Kate Bedingfield, Joe Biden’s deputy campaign manager, claimed that Pence’s Dallas trip “epitomizes the dismissive attitude this administration has taken in addressing this crisis from the onset.”
“Our leaders should be tackling this pandemic head on and laying out concrete recovery plans for the American people — not jet setting around the country to hold events that go against basic public health guidance,” wrote Bedingfield.
The Biden campaign has not held an in-person rally since coronavirus cases locked down the U.S., and Biden has made limited public appearances in Pennsylvania and his home state of Delaware.
Last week, Dallas County saw the single greatest increase of COVID-19 cases since the outbreak began. One of the main coronavirus transmission mitigation efforts has been the mandating of face coverings.

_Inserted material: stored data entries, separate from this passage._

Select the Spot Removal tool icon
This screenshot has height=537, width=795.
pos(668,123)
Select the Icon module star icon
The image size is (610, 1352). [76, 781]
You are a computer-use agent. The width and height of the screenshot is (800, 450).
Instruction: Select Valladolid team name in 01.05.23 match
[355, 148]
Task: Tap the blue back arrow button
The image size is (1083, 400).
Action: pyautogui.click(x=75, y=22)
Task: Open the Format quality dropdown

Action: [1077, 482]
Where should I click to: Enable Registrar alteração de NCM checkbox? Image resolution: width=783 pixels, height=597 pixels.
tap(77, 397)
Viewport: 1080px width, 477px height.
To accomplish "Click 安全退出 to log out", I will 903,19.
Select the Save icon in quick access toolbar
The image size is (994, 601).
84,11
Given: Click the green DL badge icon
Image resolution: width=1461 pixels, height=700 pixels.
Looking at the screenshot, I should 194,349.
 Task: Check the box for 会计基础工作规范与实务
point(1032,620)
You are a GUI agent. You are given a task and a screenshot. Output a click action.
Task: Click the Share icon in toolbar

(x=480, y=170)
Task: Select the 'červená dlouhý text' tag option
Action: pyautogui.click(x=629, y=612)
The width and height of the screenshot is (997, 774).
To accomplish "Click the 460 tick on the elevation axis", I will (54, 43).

Even so, the wearing of masks has become the latest partisan culture war, with recent polling showing that Republicans are less likely to wear face coverings than Democrats nationally. Attendees of the Trump campaign’s first rally in months were not required to wear marks. Trump has only been photographed in a mask once, leading to criticism that mixed guidance is coming from the very top.
At the Dallas press conference, Pence demurred when asked if the White House should be more public and forceful in its support of mask wearing, instead asserting that since he is the head of the coronavirus task force the administration “is promoting the practice” of mask wearing.
“For anyone, if you can’t maintain social distancing, it’s just a good idea to wear a mask,” said Pence.